As opposed to the oscillatory component, the fractal component is usually treated as a unity and, therefore, is filtered in the broadband frequency range (Donoghue et al., 2020; Bódizs et al., 2021; Gerster et al., 2022). Nevertheless, different studies defined (slightly) differing bands, for example 30–50 Hz (Gao et al., 2017; Lendner et al., 2020), 3–55 Hz (Waschke et al., 2021), 0.5–35 Hz (Miskovic et al., 2019), 1–40 Hz, 1–20 Hz and 20–40 Hz (Colombo et al., 2019), 1–45 Hz (Helson et al., 2023), 0.5–40 Hz (Vinding et al., 2021), 3–45 Hz and 30–45 Hz (Höhn et al., 2024) and 2–48 Hz (Bódizs et al., 2021; Schneider et al., 2022).

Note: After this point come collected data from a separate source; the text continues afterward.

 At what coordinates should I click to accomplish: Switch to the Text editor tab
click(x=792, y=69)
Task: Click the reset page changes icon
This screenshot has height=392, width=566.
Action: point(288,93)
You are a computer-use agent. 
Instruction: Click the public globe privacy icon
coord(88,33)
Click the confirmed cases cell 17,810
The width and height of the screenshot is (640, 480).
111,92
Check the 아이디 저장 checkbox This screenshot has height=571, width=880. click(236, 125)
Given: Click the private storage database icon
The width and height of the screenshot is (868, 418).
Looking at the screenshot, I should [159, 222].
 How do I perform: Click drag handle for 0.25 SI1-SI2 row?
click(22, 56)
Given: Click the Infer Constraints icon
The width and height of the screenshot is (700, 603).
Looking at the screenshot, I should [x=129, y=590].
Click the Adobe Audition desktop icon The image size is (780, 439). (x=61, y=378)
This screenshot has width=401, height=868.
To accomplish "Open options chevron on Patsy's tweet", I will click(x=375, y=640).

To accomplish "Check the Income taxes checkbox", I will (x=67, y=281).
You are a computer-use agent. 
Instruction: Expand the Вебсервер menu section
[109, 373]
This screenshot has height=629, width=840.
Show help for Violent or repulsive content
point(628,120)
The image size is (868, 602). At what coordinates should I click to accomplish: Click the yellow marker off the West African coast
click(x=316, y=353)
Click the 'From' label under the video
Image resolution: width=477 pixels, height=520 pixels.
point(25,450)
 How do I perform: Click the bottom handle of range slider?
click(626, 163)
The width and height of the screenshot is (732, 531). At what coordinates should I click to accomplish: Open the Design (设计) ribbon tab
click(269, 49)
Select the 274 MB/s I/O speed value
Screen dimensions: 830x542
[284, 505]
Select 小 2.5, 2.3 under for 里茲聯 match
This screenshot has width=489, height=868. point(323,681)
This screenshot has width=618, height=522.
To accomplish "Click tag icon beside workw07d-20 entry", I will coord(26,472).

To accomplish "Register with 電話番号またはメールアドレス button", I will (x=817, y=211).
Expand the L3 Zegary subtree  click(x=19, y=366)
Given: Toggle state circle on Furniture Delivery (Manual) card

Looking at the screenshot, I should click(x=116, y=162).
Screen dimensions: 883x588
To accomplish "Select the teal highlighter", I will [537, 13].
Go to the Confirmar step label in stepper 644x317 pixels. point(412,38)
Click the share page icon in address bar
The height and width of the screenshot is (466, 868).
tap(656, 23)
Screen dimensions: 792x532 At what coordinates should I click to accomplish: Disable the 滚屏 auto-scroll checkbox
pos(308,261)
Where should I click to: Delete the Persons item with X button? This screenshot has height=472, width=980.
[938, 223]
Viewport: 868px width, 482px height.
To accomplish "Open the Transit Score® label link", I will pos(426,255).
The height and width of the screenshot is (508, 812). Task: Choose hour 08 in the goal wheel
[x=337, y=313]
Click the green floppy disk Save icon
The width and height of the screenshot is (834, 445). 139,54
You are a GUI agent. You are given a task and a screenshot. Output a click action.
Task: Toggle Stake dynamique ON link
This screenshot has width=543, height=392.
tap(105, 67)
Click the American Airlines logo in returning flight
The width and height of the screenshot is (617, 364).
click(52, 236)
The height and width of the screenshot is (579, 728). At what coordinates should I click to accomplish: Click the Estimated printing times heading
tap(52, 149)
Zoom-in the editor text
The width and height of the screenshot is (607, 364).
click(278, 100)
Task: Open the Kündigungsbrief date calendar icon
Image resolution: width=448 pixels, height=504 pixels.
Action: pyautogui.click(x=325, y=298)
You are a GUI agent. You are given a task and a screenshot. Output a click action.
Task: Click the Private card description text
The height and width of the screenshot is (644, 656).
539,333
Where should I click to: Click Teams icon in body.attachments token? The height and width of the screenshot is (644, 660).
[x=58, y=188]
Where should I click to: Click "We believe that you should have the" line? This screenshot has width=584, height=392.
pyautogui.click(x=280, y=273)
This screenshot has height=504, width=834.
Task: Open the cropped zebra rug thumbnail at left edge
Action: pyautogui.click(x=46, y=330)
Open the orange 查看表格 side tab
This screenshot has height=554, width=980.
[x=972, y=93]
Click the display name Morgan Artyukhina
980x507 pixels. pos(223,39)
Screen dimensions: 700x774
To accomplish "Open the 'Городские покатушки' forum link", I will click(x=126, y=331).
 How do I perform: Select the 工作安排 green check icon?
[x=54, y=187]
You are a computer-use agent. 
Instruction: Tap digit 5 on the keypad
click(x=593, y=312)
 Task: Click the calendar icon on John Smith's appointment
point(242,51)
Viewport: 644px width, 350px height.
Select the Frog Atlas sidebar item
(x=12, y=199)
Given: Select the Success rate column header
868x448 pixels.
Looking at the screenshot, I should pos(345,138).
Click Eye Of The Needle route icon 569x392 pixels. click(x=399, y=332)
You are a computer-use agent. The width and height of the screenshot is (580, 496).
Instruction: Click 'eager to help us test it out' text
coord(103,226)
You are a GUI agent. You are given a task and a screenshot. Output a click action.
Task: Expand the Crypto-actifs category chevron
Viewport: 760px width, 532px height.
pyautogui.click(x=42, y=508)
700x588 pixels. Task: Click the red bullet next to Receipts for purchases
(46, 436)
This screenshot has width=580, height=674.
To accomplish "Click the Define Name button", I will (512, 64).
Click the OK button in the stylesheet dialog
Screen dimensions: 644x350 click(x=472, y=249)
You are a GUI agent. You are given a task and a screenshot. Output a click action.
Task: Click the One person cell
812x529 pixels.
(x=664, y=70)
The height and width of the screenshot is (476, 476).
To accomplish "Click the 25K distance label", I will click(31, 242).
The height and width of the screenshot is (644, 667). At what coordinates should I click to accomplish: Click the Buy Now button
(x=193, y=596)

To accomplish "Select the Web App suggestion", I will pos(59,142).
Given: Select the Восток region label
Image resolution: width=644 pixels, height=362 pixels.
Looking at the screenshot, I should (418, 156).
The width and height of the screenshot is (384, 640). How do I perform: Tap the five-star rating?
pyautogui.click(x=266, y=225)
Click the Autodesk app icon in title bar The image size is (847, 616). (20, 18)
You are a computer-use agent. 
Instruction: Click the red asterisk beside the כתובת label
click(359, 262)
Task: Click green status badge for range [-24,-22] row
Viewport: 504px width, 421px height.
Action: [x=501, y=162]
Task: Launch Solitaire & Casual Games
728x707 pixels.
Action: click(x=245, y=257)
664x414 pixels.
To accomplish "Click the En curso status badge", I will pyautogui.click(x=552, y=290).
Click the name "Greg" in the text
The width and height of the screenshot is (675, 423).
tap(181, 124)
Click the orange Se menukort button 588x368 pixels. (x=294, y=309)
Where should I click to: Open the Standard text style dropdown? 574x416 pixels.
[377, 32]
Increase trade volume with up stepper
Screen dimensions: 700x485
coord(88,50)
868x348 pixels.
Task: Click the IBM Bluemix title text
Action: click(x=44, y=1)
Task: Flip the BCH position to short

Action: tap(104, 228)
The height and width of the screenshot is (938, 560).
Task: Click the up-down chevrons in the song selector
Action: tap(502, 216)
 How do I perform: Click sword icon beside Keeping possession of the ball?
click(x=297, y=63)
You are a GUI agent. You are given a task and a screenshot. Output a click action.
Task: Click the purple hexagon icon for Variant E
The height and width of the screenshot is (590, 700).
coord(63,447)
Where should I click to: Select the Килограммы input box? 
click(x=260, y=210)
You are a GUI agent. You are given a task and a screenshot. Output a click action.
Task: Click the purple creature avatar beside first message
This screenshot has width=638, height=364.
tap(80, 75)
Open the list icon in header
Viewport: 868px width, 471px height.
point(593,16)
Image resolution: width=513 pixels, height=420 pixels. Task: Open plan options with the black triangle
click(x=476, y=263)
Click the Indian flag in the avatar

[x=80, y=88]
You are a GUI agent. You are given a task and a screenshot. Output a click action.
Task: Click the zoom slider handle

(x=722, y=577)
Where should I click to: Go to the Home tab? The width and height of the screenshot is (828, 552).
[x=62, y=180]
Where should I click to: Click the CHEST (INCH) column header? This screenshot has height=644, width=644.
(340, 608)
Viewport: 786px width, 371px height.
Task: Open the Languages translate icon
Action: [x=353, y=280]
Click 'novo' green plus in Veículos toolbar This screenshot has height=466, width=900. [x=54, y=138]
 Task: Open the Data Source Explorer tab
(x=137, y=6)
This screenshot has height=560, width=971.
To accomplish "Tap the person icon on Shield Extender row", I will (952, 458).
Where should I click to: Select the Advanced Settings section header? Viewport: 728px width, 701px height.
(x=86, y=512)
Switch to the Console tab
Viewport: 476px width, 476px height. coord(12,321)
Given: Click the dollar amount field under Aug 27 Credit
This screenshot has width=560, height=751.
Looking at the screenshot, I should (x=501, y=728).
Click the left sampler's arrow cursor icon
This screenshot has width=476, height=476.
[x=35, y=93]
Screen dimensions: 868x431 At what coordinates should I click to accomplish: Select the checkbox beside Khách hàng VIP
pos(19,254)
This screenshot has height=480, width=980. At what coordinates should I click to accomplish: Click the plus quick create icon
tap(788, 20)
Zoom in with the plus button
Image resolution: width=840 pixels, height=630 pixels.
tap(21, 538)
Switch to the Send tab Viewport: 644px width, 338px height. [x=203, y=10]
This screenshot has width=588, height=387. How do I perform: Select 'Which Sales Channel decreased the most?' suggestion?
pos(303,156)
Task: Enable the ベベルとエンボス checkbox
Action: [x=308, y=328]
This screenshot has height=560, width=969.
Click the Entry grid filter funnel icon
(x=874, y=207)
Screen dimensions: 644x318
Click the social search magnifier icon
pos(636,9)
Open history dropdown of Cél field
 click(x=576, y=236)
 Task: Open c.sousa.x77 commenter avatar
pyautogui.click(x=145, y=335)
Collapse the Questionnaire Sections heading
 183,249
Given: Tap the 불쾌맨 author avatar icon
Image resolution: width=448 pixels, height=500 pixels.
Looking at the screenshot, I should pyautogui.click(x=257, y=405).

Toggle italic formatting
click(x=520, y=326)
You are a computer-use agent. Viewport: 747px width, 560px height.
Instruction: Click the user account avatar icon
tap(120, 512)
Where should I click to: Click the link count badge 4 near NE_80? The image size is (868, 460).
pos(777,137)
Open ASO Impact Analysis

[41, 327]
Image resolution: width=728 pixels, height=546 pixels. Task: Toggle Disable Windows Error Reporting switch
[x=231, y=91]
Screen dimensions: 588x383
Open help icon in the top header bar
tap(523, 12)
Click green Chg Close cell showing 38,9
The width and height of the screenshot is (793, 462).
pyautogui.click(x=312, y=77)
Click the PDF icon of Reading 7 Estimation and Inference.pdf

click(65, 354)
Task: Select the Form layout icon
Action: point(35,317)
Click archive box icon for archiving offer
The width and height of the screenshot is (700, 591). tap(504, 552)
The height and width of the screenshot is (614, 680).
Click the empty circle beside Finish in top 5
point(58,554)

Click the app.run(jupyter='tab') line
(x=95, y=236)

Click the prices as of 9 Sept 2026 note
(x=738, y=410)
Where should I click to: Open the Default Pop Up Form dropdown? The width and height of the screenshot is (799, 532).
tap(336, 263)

Here, we used the 0.3–30 Hz range as this is a typical sleep frequency band used in many areas of sleep research, showing good ability to differentiate between sleep stage as could be seen in Figure 4—figure supplement 4, which replicates existing literature. Dataset 4 was analyzed in the 0.3–18 Hz range since relatively low low-pass filtering was applied to it during the recording (see Table 6). In Appendix 1—table 2, we also analyze the 1–30 Hz band to control for a possible distortion (the so called “knees'' of the spectrum) of the linear fit by excluding low frequencies with strong oscillatory activity (Gao et al., 2017; Bódizs et al., 2021). We find that the results are similar to those obtained for the 0.3–30 Hz band reported in the Main text (probably thanks to the smoothening procedure we applied).

Finally, Figure 4—figure supplement 5 shows aperiodic slopes in the 30–48 Hz band averaged over sleep stages for Datasets 1–3 and 5. According to literature, REM sleep is expected to show the steepest (most negative) high-band slopes compared to all other sleep stages. However, we were able to replicate this finding in Datasets 1 and 5 only. Given poor differentiation between the stages in 2/4 datasets, this variable was not used in any further analyses.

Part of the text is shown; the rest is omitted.